Sigo comprando discos, lo he dicho muchas veces. Crecí con la ilusión de quitarles el papel de celofán y escucharlos hasta que me los sabía de memoria. Ahora escribo mientras escucho Vaya Con Dios en Spotify, el equipo de música me queda fuera del alcance del ordenador, pero no es lo mismo. Los discos serán todo lo que tú quieras, pero no se paran de pronto entre canción y canción para endiñarte un anuncio en el que un coro de mujeres reprimidas por los clichés de la música publicitaria canta "libérate, libérateeeee...".

Hay más. A veces las prisas me hacen comer cosas cuya etiqueta me hace preguntarme si no habrán puesto en los ingredientes la composición del plástico por error. Es la necesidad. Donde me pongan la comida casera... De pronto me ha venido a la cabeza el hígado con tomate que hacía la madre de Carlitos y que Carlitos tenía la amabilidad de compartir. Eso, las compañías, y las fiestas en las que el Cristo amanecía con un chupito en la mano y un cigarro en la otra, eran lo único que se salvaba del piso de estudiantes más abominable que he visto jamás.

Hoy hacía una entrevista a las tantas de la noche y la conversación se prolongó más allá de la entrevista. Es mucho mejor media hora de conversación con un semidesconocido que tiene algo que decir que decenas de horas por facebook con alguien que enmudece cuando te tiene delante como si estuvieras de cuerpo presente. El facebook se queda, definitivamente, para los que están lejos o para ahorrarme los SMS que tanto me cansan.

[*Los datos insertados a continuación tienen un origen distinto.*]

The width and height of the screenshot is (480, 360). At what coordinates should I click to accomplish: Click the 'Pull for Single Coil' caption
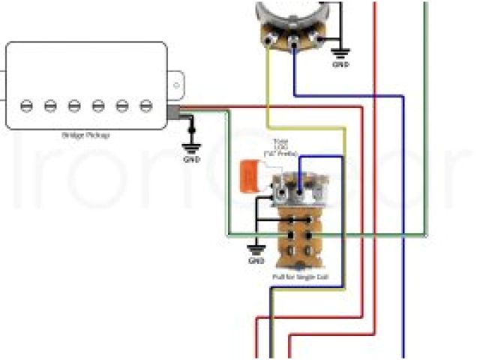pyautogui.click(x=299, y=278)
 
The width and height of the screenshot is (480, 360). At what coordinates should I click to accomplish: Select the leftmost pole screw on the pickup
pyautogui.click(x=26, y=105)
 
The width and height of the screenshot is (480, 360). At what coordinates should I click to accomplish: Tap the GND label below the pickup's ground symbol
pyautogui.click(x=192, y=159)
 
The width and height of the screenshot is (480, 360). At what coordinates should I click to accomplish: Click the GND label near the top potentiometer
pyautogui.click(x=340, y=65)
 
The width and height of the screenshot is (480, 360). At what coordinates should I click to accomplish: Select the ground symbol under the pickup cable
pyautogui.click(x=192, y=146)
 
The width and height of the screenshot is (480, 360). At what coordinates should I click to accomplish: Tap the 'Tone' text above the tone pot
pyautogui.click(x=281, y=142)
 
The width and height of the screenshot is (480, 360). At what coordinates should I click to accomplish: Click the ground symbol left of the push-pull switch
pyautogui.click(x=256, y=249)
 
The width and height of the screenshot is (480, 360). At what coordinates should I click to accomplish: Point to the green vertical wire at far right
pyautogui.click(x=426, y=112)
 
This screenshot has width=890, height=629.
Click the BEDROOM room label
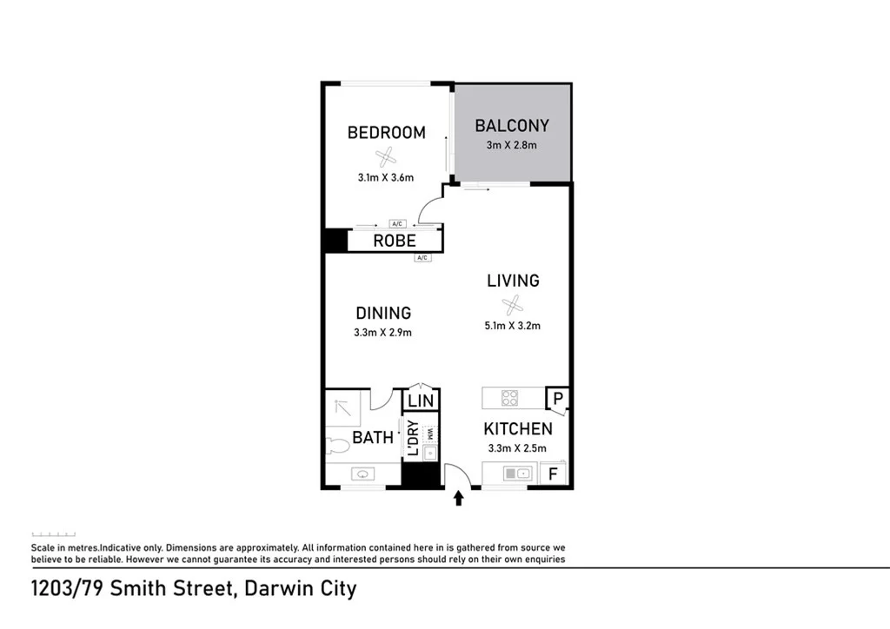pos(386,133)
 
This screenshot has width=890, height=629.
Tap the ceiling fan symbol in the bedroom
pos(385,156)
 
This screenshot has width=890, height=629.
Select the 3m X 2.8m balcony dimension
pos(511,145)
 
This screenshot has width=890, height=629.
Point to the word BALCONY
pos(512,126)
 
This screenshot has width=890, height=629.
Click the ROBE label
pos(395,242)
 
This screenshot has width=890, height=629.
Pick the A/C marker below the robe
pos(422,258)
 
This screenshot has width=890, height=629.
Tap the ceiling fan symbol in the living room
pos(513,305)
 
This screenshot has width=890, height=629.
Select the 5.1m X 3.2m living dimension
pos(513,327)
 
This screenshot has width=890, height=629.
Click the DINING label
pos(383,313)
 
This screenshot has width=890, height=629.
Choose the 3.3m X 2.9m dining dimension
pos(383,332)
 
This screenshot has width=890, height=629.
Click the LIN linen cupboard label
pos(421,401)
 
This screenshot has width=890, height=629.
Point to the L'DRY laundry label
pos(413,439)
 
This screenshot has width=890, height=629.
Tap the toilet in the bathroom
pos(336,445)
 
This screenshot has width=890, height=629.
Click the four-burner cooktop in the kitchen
pos(510,399)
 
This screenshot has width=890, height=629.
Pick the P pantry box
pos(557,398)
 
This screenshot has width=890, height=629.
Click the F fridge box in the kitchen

Seguramente me compraré un e-book cuando quiera hacer un viaje largo sin dejarme los riñones en el intento, que bastante tiento ya a la suerte con mis caídas de aikido. Aun así, me sigue gustando mucho más la sensación de notar cómo me descuelga el libro de las manos cuando intento leer más allá del sueño. Como se me descuelgue el e-book, adiós, adiós.

Hay sensaciones que te abren una puerta. Una palabra te lleva a una canción, una canción a un libro, un libro a una foto, una foto a un gesto y un gesto a otro gesto directamente proporcional.

No sé, a mí esas cosas no me pasan con las cosas de la era digital. ¿Qué se le va a hacer?, soy un antigua.